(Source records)
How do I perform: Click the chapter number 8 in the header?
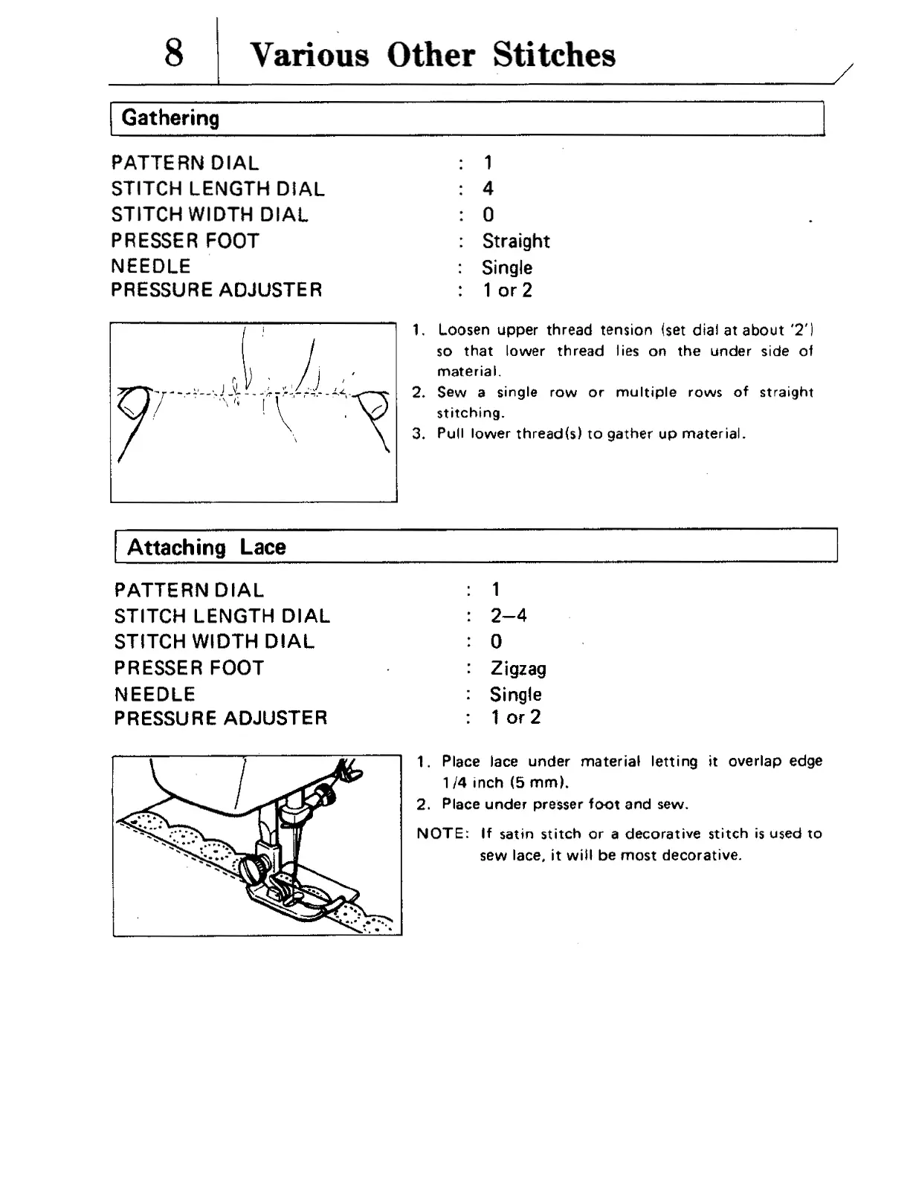point(174,54)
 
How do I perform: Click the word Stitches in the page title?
point(554,55)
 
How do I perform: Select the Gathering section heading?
point(170,118)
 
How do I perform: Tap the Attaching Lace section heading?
point(206,548)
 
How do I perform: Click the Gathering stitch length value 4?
point(488,189)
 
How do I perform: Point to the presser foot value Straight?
point(516,241)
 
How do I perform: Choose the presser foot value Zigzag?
point(518,669)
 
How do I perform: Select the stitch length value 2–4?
point(509,616)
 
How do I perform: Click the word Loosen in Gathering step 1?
point(462,330)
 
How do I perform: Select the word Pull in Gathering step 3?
point(449,434)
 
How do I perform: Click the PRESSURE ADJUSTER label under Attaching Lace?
point(221,719)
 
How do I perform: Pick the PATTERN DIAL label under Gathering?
point(185,163)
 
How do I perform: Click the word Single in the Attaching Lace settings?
point(515,695)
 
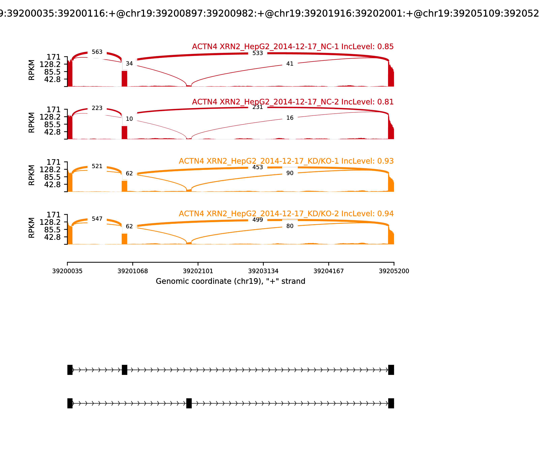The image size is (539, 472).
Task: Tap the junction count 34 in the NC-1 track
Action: [129, 64]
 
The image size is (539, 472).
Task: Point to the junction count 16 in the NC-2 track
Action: [290, 118]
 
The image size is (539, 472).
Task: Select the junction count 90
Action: [290, 173]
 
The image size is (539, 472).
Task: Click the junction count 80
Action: [290, 226]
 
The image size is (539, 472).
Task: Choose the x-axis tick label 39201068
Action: [133, 271]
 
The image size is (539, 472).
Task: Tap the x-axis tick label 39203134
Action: [263, 271]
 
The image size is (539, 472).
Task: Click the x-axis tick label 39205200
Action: [394, 271]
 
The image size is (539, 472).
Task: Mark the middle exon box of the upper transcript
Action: [124, 370]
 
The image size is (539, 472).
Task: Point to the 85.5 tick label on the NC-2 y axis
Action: [52, 124]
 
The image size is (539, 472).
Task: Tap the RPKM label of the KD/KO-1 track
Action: [31, 175]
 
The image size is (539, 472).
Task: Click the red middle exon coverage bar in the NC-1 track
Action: [124, 79]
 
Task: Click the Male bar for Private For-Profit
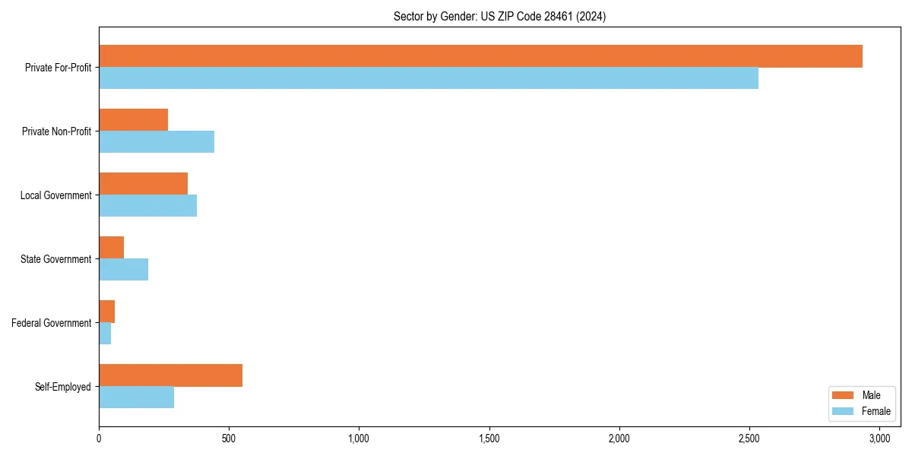480,56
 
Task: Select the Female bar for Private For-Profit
429,78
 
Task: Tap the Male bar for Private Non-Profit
133,120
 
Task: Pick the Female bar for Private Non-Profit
157,142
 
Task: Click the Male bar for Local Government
143,184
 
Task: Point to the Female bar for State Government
123,270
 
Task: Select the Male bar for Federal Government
106,312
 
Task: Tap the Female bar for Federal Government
105,334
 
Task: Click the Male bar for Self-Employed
170,375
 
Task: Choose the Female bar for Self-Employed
136,397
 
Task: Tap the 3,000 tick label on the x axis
879,439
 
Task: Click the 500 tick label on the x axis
229,439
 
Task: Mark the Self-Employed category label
63,387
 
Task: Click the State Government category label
56,259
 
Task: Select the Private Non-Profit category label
57,131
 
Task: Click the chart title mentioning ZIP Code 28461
499,16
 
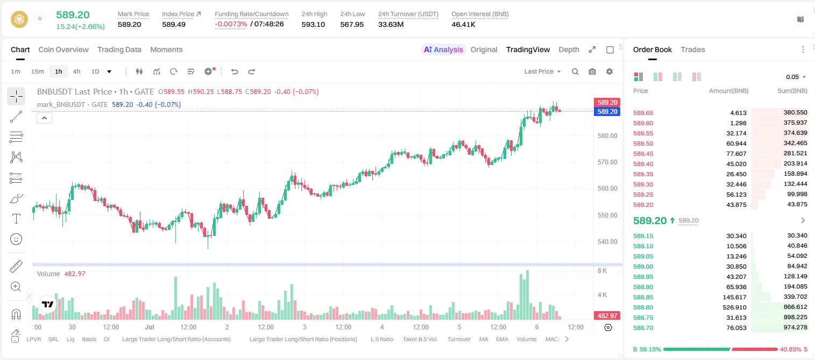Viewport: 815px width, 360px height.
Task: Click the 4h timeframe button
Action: (x=76, y=71)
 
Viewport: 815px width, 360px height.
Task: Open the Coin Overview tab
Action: (x=63, y=49)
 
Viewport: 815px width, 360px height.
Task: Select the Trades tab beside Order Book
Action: (x=693, y=49)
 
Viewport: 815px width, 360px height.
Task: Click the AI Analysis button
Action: (x=443, y=49)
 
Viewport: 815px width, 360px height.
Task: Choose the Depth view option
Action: (x=569, y=49)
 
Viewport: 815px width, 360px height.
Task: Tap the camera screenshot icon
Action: (x=592, y=71)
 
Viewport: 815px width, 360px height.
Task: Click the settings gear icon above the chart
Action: (x=610, y=71)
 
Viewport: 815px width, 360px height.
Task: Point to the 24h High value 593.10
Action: (x=313, y=24)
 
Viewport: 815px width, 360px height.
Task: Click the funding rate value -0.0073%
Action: (x=231, y=24)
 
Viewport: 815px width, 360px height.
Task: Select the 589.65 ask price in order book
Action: (x=643, y=113)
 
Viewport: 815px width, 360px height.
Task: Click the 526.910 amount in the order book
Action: (x=734, y=307)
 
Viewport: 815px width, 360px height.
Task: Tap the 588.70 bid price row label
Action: (x=643, y=328)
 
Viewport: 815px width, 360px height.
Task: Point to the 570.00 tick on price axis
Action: (x=607, y=162)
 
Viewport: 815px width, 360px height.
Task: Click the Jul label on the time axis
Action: (x=149, y=327)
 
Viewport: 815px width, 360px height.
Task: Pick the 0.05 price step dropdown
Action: (x=796, y=77)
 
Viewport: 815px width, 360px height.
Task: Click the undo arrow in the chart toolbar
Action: (x=235, y=71)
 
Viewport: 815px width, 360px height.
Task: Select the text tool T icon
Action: (x=16, y=219)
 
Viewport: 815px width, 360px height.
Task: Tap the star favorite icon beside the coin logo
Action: (x=40, y=18)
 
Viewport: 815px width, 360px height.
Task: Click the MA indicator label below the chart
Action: (x=484, y=339)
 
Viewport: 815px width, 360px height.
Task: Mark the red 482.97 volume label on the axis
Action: (x=607, y=316)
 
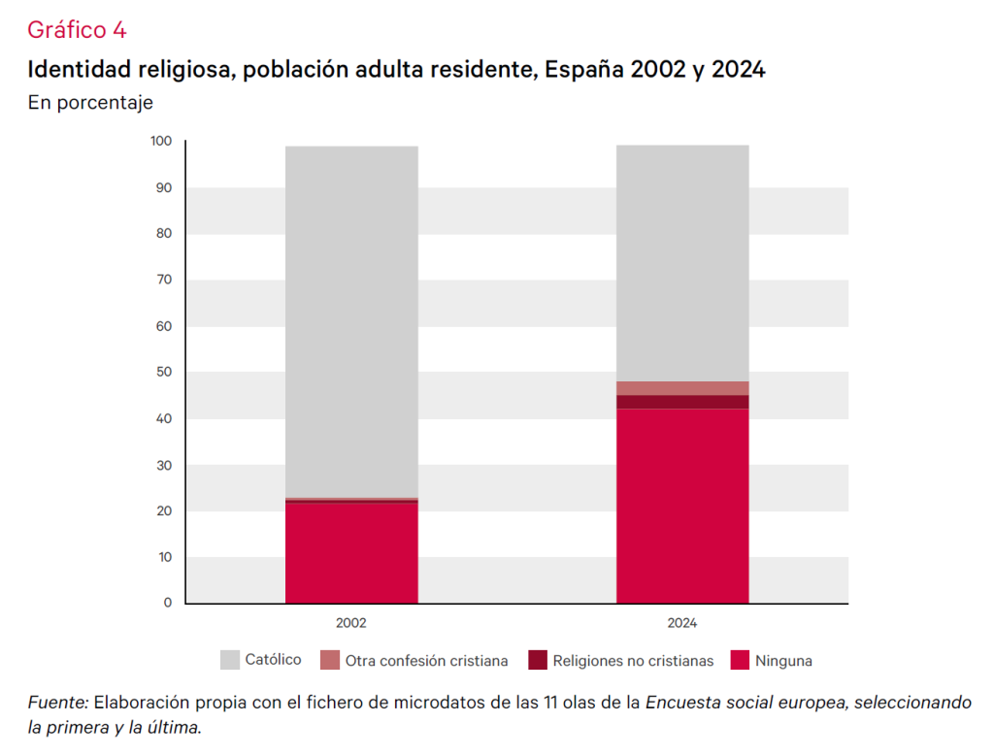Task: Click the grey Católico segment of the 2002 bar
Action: [351, 320]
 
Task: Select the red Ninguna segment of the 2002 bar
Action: [351, 552]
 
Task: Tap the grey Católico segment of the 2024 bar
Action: [682, 263]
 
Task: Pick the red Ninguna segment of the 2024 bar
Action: [682, 506]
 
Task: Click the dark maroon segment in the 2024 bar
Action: [682, 402]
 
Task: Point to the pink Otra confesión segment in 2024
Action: [682, 388]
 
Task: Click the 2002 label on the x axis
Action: [351, 623]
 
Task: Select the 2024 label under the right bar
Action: [682, 623]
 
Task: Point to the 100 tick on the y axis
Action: [161, 142]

*Your instructions*.
Copy every one of the lines above word for word, without the pictures.

*Solution below*.
How do I perform: Click the chapter number 8 in the header?
point(174,54)
 
How do I perform: Click the word Stitches in the page title?
point(554,55)
 
How do I perform: Select the Gathering section heading?
point(170,118)
 
How do I perform: Tap the Attaching Lace section heading?
point(206,548)
 
How do I perform: Click the Gathering stitch length value 4?
point(488,189)
 
How do I perform: Point to the presser foot value Straight?
point(516,241)
 
How do I perform: Choose the presser foot value Zigzag?
point(518,669)
 
How do I perform: Select the stitch length value 2–4?
point(509,616)
 
How do I perform: Click the word Loosen in Gathering step 1?
point(462,330)
 
How do I perform: Select the word Pull in Gathering step 3?
point(449,434)
 
How do I perform: Click the PRESSURE ADJUSTER label under Attaching Lace?
point(221,719)
 
How do I perform: Pick the PATTERN DIAL label under Gathering?
point(185,163)
 
How do I perform: Click the word Single in the Attaching Lace settings?
point(515,695)
 
The image size is (539, 472).
Task: Tap the junction count 34 in the NC-1 track
Action: [129, 64]
 
The image size is (539, 472).
Task: Point to the junction count 16 in the NC-2 track
Action: [290, 118]
 
The image size is (539, 472).
Task: Select the junction count 90
Action: [290, 173]
 
The image size is (539, 472).
Task: Click the junction count 80
Action: [290, 226]
 
The image size is (539, 472).
Task: Choose the x-axis tick label 39201068
Action: [133, 271]
 
The image size is (539, 472).
Task: Tap the x-axis tick label 39203134
Action: [263, 271]
 
The image size is (539, 472).
Task: Click the x-axis tick label 39205200
Action: [394, 271]
 
The image size is (539, 472).
Task: Mark the middle exon box of the upper transcript
Action: [124, 370]
 
The image size is (539, 472).
Task: Point to the 85.5 tick label on the NC-2 y axis
Action: [52, 124]
 
The image size is (539, 472).
Task: Tap the RPKM label of the KD/KO-1 track
Action: [31, 175]
 
The image size is (539, 472).
Task: Click the red middle exon coverage bar in the NC-1 track
Action: [124, 79]
 
Task: Click the Male bar for Private For-Profit
480,56
 
Task: Select the Female bar for Private For-Profit
429,78
 
Task: Tap the Male bar for Private Non-Profit
133,120
 
Task: Pick the Female bar for Private Non-Profit
157,142
 
Task: Click the Male bar for Local Government
143,184
 
Task: Point to the Female bar for State Government
123,270
 
Task: Select the Male bar for Federal Government
106,312
 
Task: Tap the Female bar for Federal Government
105,334
 
Task: Click the Male bar for Self-Employed
170,375
 
Task: Choose the Female bar for Self-Employed
136,397
 
Task: Tap the 3,000 tick label on the x axis
879,439
 
Task: Click the 500 tick label on the x axis
229,439
 
Task: Mark the Self-Employed category label
63,387
 
Task: Click the State Government category label
56,259
 
Task: Select the Private Non-Profit category label
57,131
 
Task: Click the chart title mentioning ZIP Code 28461
499,16
 
Viewport: 815px width, 360px height.
Task: Click the 4h timeframe button
Action: (x=76, y=71)
 
Viewport: 815px width, 360px height.
Task: Open the Coin Overview tab
Action: (x=63, y=49)
 
Viewport: 815px width, 360px height.
Task: Select the Trades tab beside Order Book
Action: (x=693, y=49)
 
Viewport: 815px width, 360px height.
Task: Click the AI Analysis button
Action: (x=443, y=49)
 
Viewport: 815px width, 360px height.
Task: Choose the Depth view option
Action: (x=569, y=49)
 
Viewport: 815px width, 360px height.
Task: Tap the camera screenshot icon
Action: (x=592, y=71)
 
Viewport: 815px width, 360px height.
Task: Click the settings gear icon above the chart
Action: (x=610, y=71)
 
Viewport: 815px width, 360px height.
Task: Point to the 24h High value 593.10
Action: (x=313, y=24)
 
Viewport: 815px width, 360px height.
Task: Click the funding rate value -0.0073%
Action: (x=231, y=24)
 
Viewport: 815px width, 360px height.
Task: Select the 589.65 ask price in order book
Action: (x=643, y=113)
 
Viewport: 815px width, 360px height.
Task: Click the 526.910 amount in the order book
Action: (x=734, y=307)
 
Viewport: 815px width, 360px height.
Task: Tap the 588.70 bid price row label
Action: (x=643, y=328)
 
Viewport: 815px width, 360px height.
Task: Point to the 570.00 tick on price axis
Action: (x=607, y=162)
 
Viewport: 815px width, 360px height.
Task: Click the Jul label on the time axis
Action: (x=149, y=327)
 
Viewport: 815px width, 360px height.
Task: Pick the 0.05 price step dropdown
Action: (x=796, y=77)
 
Viewport: 815px width, 360px height.
Task: Click the undo arrow in the chart toolbar
Action: (x=235, y=71)
 
Viewport: 815px width, 360px height.
Task: Select the text tool T icon
Action: (x=16, y=219)
 
Viewport: 815px width, 360px height.
Task: Tap the star favorite icon beside the coin logo
Action: (x=40, y=18)
 
Viewport: 815px width, 360px height.
Task: Click the MA indicator label below the chart
Action: (x=484, y=339)
 
Viewport: 815px width, 360px height.
Task: Mark the red 482.97 volume label on the axis
Action: (x=607, y=316)
 
Task: Click the grey Católico segment of the 2002 bar
Action: [351, 320]
 
Task: Select the red Ninguna segment of the 2002 bar
Action: [351, 552]
 
Task: Tap the grey Católico segment of the 2024 bar
Action: [682, 263]
 
Task: Pick the red Ninguna segment of the 2024 bar
Action: [682, 506]
 
Task: Click the dark maroon segment in the 2024 bar
Action: [682, 402]
 
Task: Point to the pink Otra confesión segment in 2024
Action: [682, 388]
 
Task: Click the 2002 label on the x axis
Action: [351, 623]
 
Task: Select the 2024 label under the right bar
Action: [682, 623]
 
Task: Point to the 100 tick on the y axis
Action: [161, 142]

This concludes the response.